Business Analytics and Information Systems, College, Research
Supply chain executives from the nation’s leading retailers are increasing investments in technology, systems development, process improvement, and brand building connected to the digital realm – and with good reason. Their survival may hang in the balance.
As researchers from Auburn University’s Center for Supply Chain Innovation noted in the seventh annual State of the Retail Supply Chain report (available upon request), companies are “experiencing the largest shake out in the retail industry ever.” The report explores strategies being pursued by retailers with annual revenues exceeding $1 billion. Supply chain executives from 76 companies, including 22 of the nation’s top 100 retailers, participated in the study. Walmart, The Home Depot, Target, Lowe’s, Kohl’s, JC Penney, Belk and Kroger are among the top retailers providing insights.
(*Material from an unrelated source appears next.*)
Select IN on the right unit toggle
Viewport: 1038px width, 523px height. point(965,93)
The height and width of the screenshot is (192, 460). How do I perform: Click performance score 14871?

“Adapting to the hyper-competitive landscape requires supply chain capabilities that attract customers and grow the business,” said Brian Gibson, Executive Director of Auburn University's Center for Supply Chain Innovation and Wilson Family Professor in the Raymond J. Harbert College of Business.
Gibson and fellow Harbert College faculty members Cliff Defee and Rafay Ishfaq conducted interviews with 23 retail supply chain experts. Those interviews, as well as an online survey of executives, revealed the following changes in retail supply chain investments and strategies from 2016 to 2017:
Executives also weighed in on hot topics like labor costs, urban fulfillment centers, and blockchain – a distributed database that can help retailers respond more nimbly to such issues as product recalls.
The study found that many retailers are still attempting to consolidate operations into a “unified, omnichannel supply chain,” which allows for more nimble control of pricing, inventory management, sales, and order fulfillment. As one executive noted, “It doesn’t really matter where the consumer buys it or where they order it from. It’s how do we get it to them in a consistent, efficient and timely manner based on their expectations.”
Increasingly, it seems the “where” involves a website or mobile app. More than 8,600 retail stores will close by the end of 2017 as shoppers continue to browse and buy goods online. Shopping mall mainstays like Macy’s, Sears, JC Penney, Payless, and Chico’s have announced numerous store closures in recent months. Even the once-iconic Sears Holding Corp. reported in a March Securities and Exchange Commission filing that “substantial doubt exists” over its survival prospects.
Credit Suisse recently predicted that between 20 and 25 percent of the nation’s shopping malls will close in the next five years. E-commerce giant Amazon’s acquisition of Whole Foods and efforts to expand its Prime membership program through a try-and-buy approach to apparel place even more pressure on retailers struggling to hold on to market share.
As the Auburn researchers noted, this fuels a “race to the bottom” trend. The minimum order value to guarantee free shipping drops, or free standard shipping is promised with every order, as retailers jockey for position against competitors. “Two-day, free shipping is now table stakes,” one executive stated in the report.
Only a handful of retailers have figured out how to serve today’s impulse-driven, “right now” customers efficiently. For most, free shipping and two-day delivery strategies hurt the bottom line. Fewer than 10 percent of the companies involved in the study fully recover their omnichannel fulfillment costs, making it very difficult to maintain strong profit margins.
As retailers seek to find their footing amidst the turmoil, there is no single or simple solution. “Supply chain executives must integrate operations across multiple channels, use analytics to drive supply chain decisions, and monetize supply chain capabilities,” Gibson noted. “Our report covers these initiatives with extensive discussions and prescriptive strategies for success.”
The State of the Retail Supply Chain study is produced in partnership with the Retail Industry Leaders Association (RILA) and DC Velocity.